The emergence of wisdom

From a scientific point of view, the following questions are very important, particularly as "big data" and "machine learning" enter science.

What is the difference between data, information, knowledge, and wisdom? 
What is the relationship between them?

In chapter 1 of The Model Thinker, Scott Page has a helpful discussion on these questions, built around the diagram below.

I like the diagram because the hierarchy shows how the different entities emerge from one another. Here is Page's explanation.

At the bottom of the hierarchy lie data: raw, uncoded events, experiences, and phenomena. Births, deaths, market transactions, votes, music downloads, rainfall, soccer matches, and speciation events. Data can be long strings of zeros and ones, time stamps, and linkages between pages. Data lack meaning, organization, or structure.  
Information names and partitions data into categories. [It suggests something about how the world may be structured (or not). It identifies patterns.]

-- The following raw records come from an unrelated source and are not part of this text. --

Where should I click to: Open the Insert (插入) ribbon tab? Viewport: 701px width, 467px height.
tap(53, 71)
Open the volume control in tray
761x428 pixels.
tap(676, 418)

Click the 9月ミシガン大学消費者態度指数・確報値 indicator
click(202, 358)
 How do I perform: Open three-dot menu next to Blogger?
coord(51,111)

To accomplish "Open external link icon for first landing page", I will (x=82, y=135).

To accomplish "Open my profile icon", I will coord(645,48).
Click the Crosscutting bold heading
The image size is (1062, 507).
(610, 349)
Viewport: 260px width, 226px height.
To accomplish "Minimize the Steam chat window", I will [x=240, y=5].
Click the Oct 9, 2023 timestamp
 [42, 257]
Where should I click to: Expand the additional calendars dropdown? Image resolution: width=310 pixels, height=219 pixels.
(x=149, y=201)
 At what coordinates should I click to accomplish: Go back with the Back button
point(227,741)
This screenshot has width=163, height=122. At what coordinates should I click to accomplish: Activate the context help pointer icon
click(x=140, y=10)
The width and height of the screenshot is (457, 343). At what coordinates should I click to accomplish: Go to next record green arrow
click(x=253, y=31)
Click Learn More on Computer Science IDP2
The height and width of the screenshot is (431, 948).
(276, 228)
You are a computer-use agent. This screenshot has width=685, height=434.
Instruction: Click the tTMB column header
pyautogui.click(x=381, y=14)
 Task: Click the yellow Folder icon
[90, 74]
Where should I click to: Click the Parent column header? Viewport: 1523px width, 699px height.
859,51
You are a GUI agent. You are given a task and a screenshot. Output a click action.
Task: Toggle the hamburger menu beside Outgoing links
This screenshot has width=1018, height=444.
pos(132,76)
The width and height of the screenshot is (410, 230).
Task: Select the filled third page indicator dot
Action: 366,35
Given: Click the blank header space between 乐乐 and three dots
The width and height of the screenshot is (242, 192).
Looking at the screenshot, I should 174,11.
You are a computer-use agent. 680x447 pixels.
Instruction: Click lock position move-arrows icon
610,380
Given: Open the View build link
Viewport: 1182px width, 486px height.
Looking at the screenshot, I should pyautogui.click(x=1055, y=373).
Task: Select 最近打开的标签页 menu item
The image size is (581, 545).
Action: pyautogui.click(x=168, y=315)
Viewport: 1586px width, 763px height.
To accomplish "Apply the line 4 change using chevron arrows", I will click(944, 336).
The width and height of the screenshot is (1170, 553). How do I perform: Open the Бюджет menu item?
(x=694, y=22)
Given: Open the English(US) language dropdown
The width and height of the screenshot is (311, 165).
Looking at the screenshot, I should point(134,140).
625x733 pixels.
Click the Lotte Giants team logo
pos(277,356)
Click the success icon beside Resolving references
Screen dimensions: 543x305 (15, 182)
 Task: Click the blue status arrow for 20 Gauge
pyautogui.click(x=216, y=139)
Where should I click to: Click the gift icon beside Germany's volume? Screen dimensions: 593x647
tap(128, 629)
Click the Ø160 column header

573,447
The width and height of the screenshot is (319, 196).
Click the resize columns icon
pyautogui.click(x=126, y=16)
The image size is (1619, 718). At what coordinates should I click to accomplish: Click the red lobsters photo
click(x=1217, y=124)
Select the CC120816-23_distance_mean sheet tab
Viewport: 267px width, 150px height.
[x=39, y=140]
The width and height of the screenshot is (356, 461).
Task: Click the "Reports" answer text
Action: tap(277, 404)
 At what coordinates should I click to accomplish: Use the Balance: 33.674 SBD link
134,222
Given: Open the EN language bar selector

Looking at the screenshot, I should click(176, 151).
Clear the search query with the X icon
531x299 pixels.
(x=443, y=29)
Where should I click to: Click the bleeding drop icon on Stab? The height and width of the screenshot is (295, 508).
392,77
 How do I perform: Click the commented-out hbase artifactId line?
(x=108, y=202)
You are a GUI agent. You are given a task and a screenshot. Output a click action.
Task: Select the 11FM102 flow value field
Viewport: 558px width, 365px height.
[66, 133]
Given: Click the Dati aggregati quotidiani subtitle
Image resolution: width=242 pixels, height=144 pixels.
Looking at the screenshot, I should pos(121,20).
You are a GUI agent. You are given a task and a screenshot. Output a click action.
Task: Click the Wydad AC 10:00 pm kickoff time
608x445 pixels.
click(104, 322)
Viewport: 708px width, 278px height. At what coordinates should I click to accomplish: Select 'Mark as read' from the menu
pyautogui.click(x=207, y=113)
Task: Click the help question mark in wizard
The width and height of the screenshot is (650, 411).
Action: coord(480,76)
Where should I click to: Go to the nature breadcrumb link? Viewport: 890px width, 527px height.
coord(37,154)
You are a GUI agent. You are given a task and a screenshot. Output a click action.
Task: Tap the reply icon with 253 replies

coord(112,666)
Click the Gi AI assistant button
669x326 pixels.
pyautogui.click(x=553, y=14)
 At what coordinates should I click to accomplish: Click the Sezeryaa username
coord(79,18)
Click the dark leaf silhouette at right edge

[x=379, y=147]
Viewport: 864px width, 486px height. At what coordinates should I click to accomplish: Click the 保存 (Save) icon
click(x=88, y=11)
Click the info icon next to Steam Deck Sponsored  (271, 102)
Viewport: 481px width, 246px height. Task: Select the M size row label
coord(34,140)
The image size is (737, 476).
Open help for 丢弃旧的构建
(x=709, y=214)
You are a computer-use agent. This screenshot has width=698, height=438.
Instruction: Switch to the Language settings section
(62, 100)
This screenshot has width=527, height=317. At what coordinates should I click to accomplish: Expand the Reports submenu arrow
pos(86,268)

Plato defined knowledge as justified true belief. More modern definitions refer to it as understandings of correlative, causal, and logical relationships. Knowledge organizes information. Knowledge often takes model form. ...models explain and predict.

Atop the hierarchy lies wisdom, the ability to identify and apply relevant knowledge [to a particular problem]Wisdom requires many-model thinking. Sometimes, wisdom consists of selecting the best model, as if drawing from a quiver of arrows. Other times, wisdom can be achieved by averaging models; this is common when making predictions... When taking actions, wise people apply multiple models like a doctor’s set of diagnostic tests. They use models to rule out some actions and privilege others. Wise people and teams construct a dialogue across models, exploring their overlaps and differences.

Aside 1. I note that this many-model approach is similar to the method of multiple hypotheses advocated by John Platt and that I have blogged about previously.

Aside 2. Page quotes these great lines 

“Where is the wisdom we have lost in knowledge? 

Where is the knowledge we have lost in information?”

taken from the opening stanza Choruses from The Rock, by T.S. Eliot. However, reading the whole stanza I feel that a lot is being missed as the poem is really about secularisation.